DATA EXTRACTS:
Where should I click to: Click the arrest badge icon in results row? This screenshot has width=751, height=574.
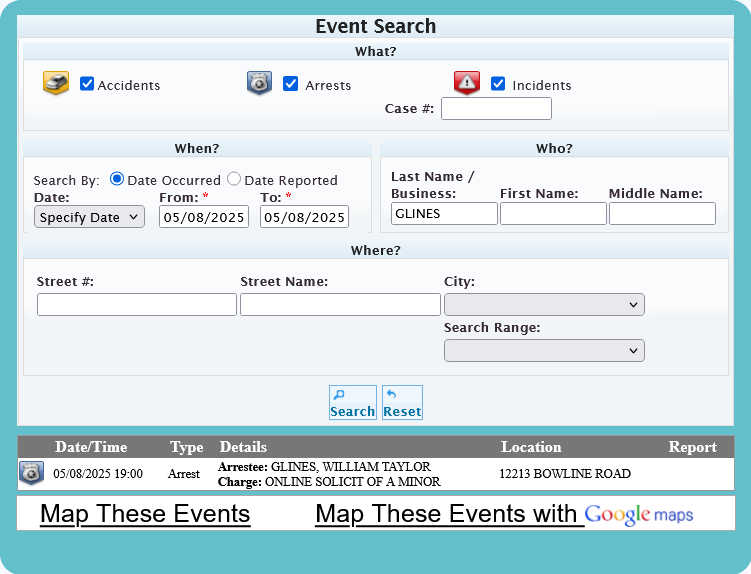[x=31, y=474]
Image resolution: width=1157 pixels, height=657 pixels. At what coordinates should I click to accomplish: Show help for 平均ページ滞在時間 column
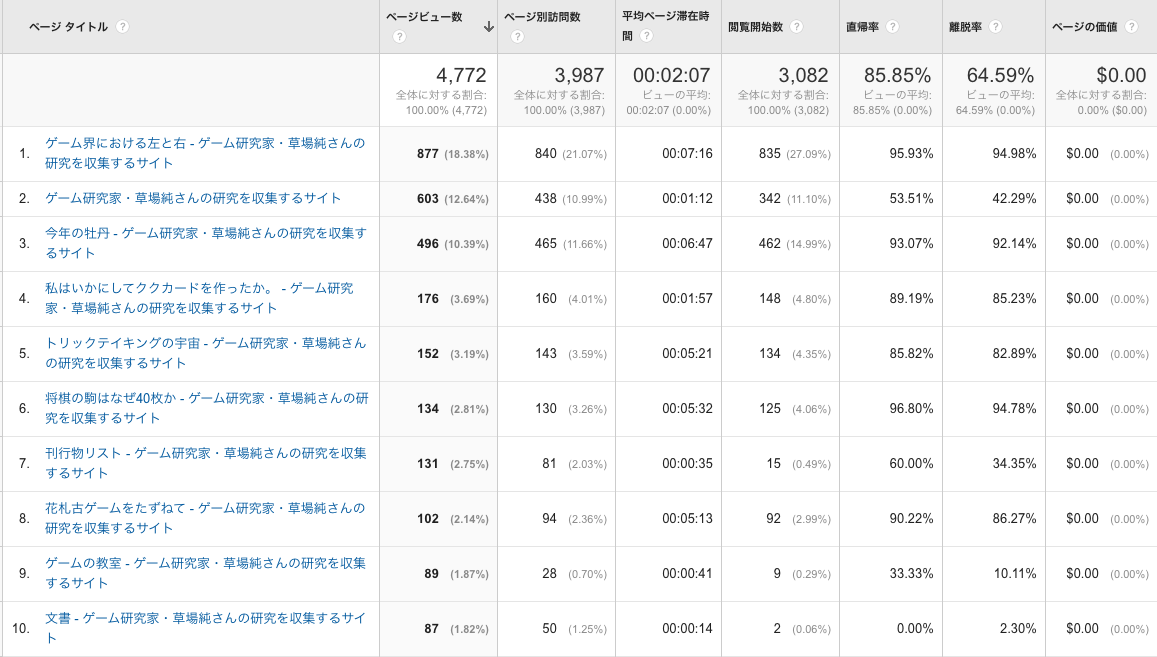coord(647,36)
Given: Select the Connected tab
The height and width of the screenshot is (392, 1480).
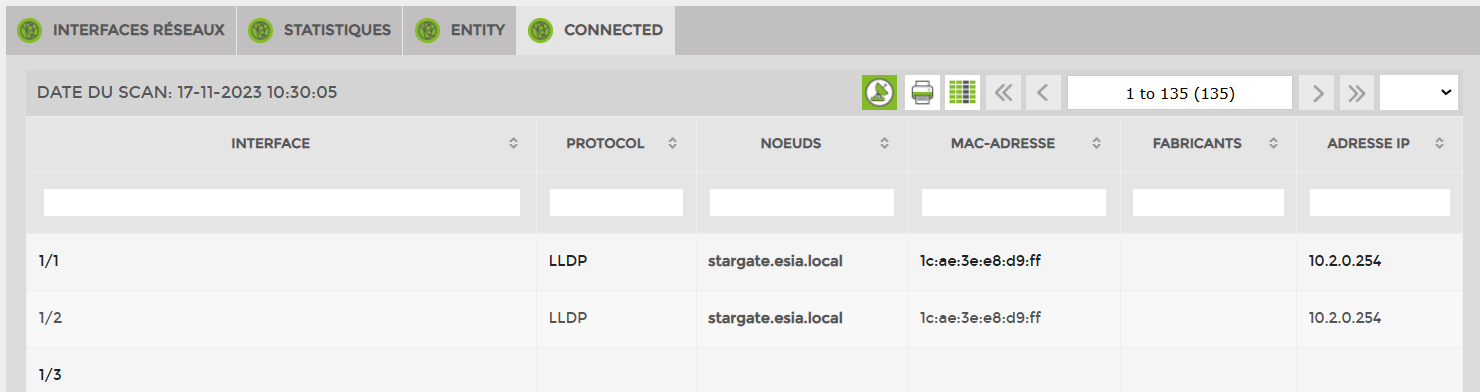Looking at the screenshot, I should (596, 30).
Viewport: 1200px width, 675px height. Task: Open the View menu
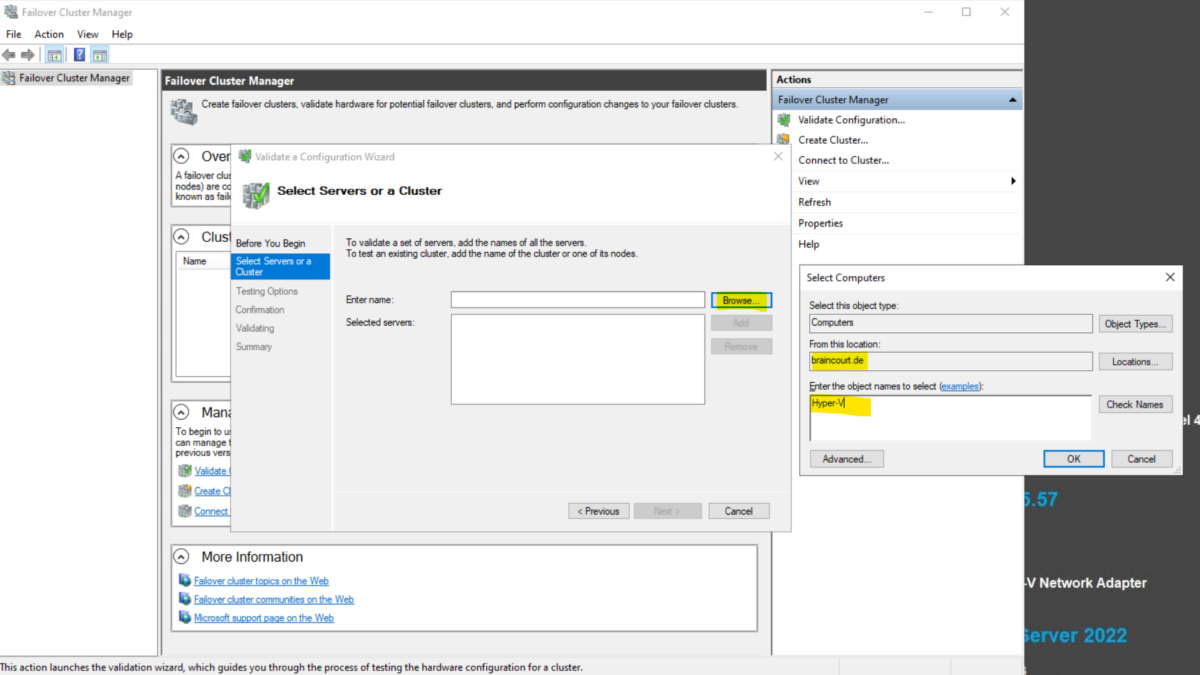88,33
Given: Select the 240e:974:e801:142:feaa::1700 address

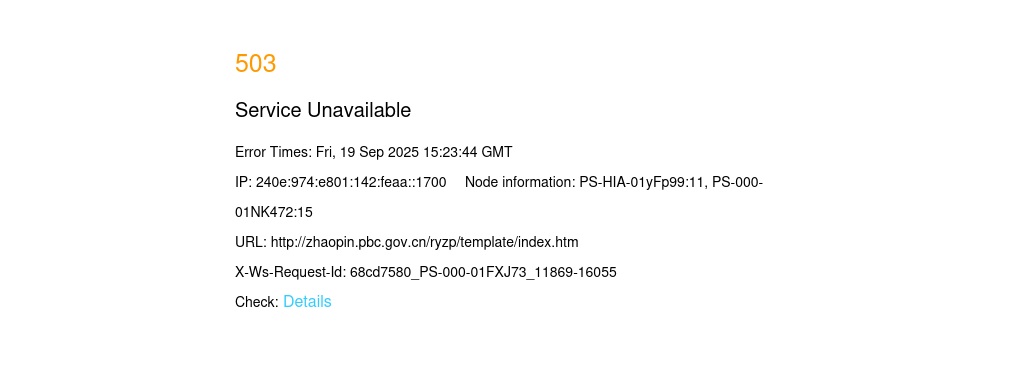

WHAT TO DO:
Reproduce exactly, and only, the lines from the one with "Image resolution: width=1157" to the final line of the listing above; the pictures are to be left out.

RESPONSE BOX:
Image resolution: width=1157 pixels, height=657 pixels. At what coordinates should I click to accomplish: Show help for 平均ページ滞在時間 column
coord(647,36)
Given: Select the Connected tab
The height and width of the screenshot is (392, 1480).
Looking at the screenshot, I should (596, 30).
Viewport: 1200px width, 675px height. Task: Open the View menu
88,33
Given: Select the 240e:974:e801:142:feaa::1700 address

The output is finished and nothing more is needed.